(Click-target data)

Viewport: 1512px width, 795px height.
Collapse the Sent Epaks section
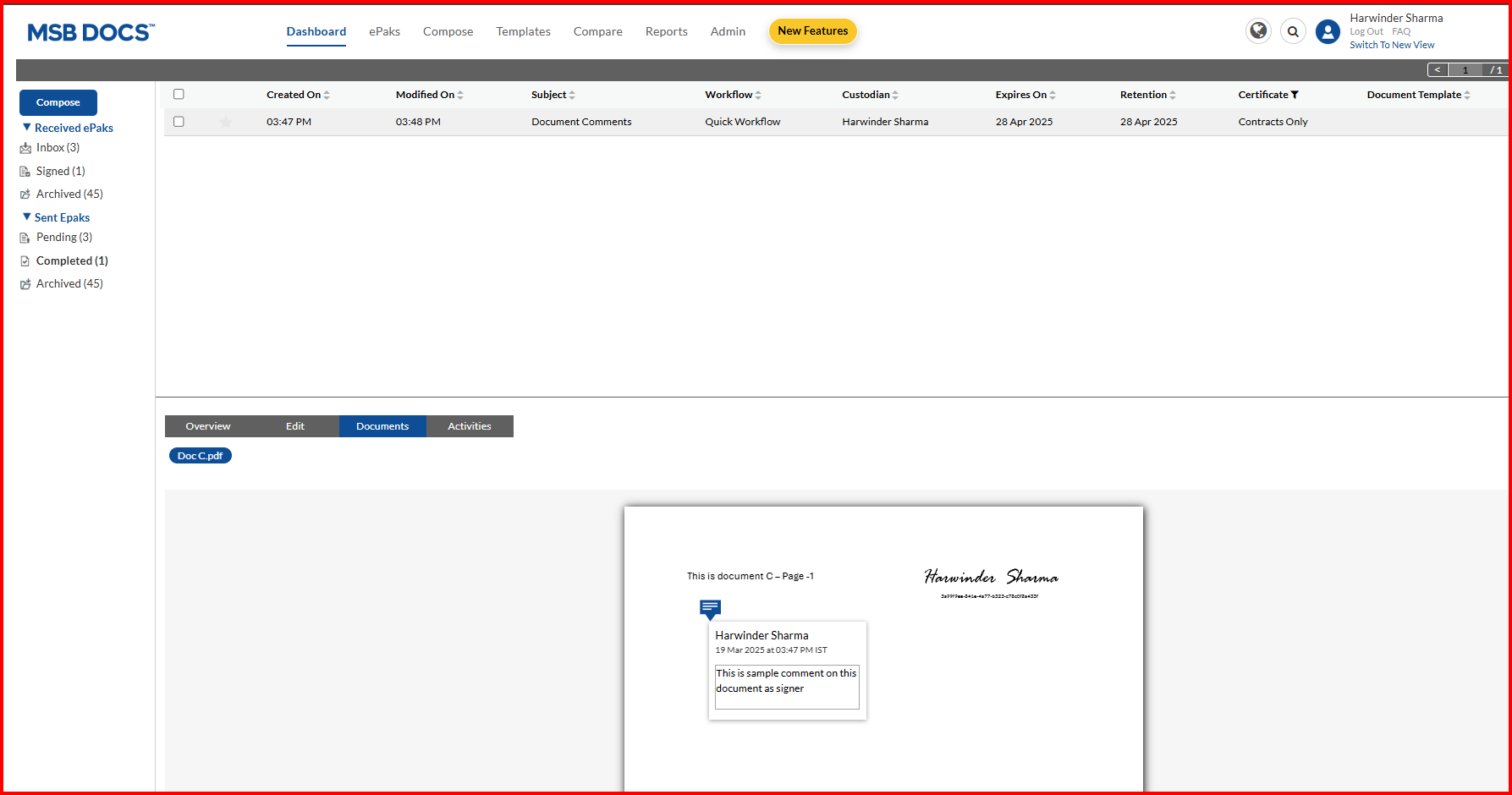(27, 217)
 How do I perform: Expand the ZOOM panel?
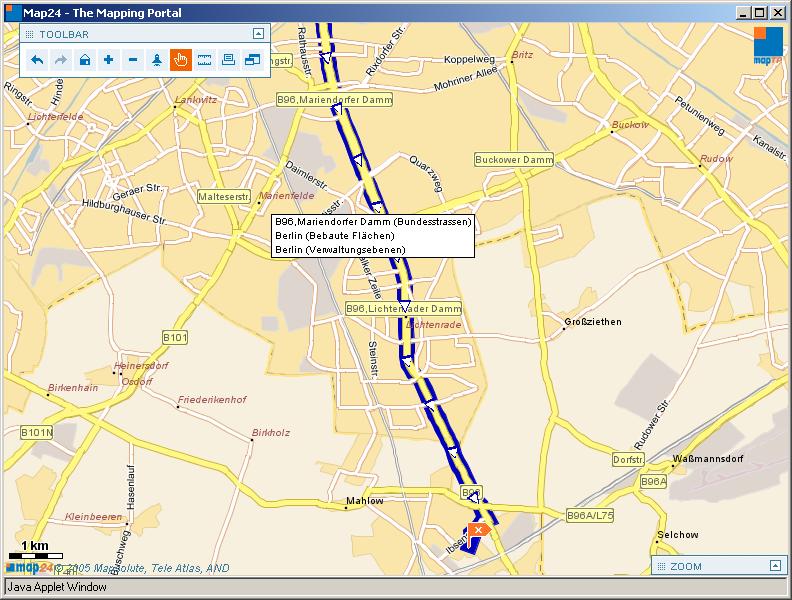pos(775,566)
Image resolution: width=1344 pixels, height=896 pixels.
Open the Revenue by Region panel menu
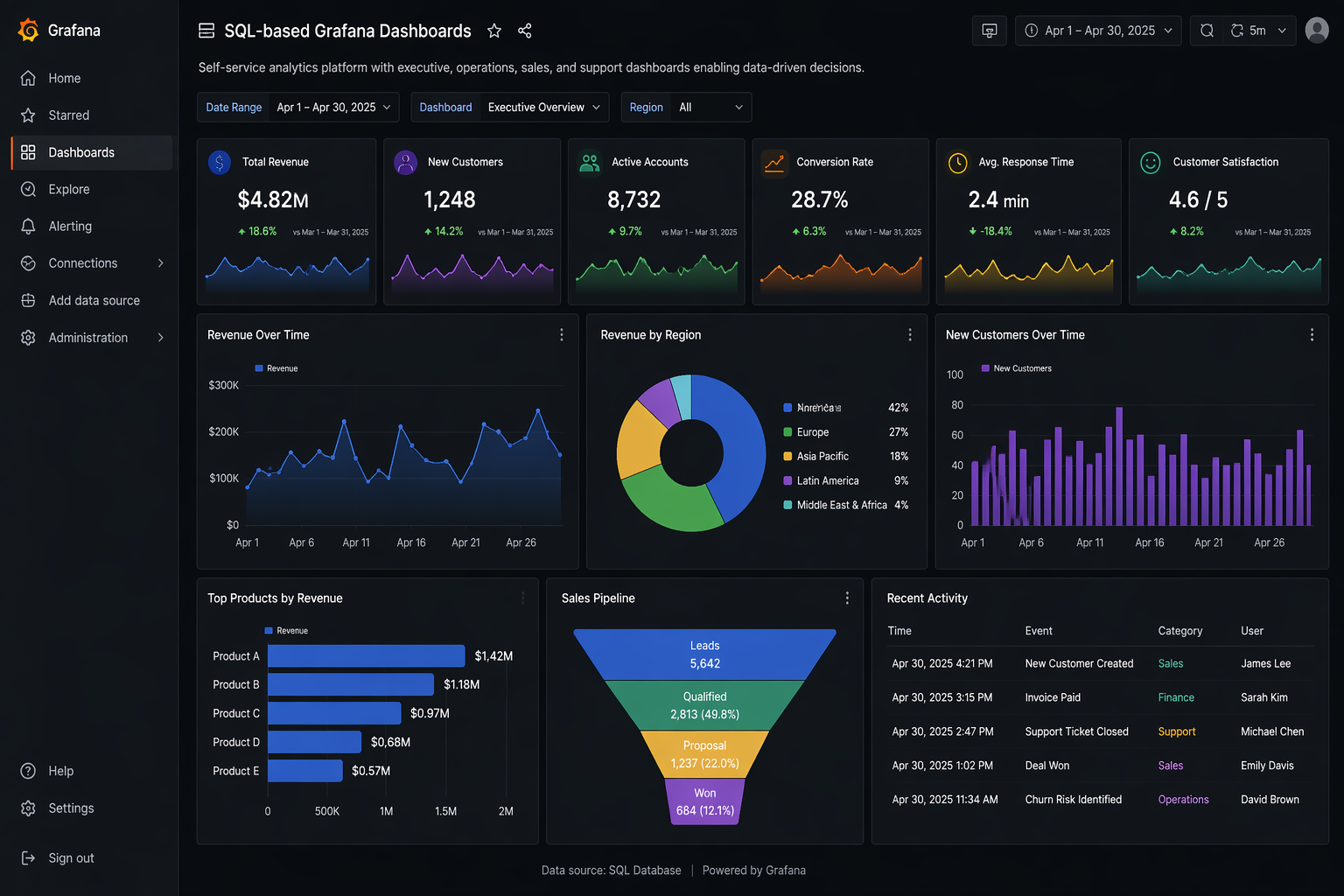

> _To do_:
Transcribe every row above verbatim, omitting the pictures.

> _Response_:
Viewport: 1512px width, 795px height.
Collapse the Sent Epaks section
(27, 217)
 How do I perform: Expand the ZOOM panel?
pos(775,566)
Image resolution: width=1344 pixels, height=896 pixels.
Open the Revenue by Region panel menu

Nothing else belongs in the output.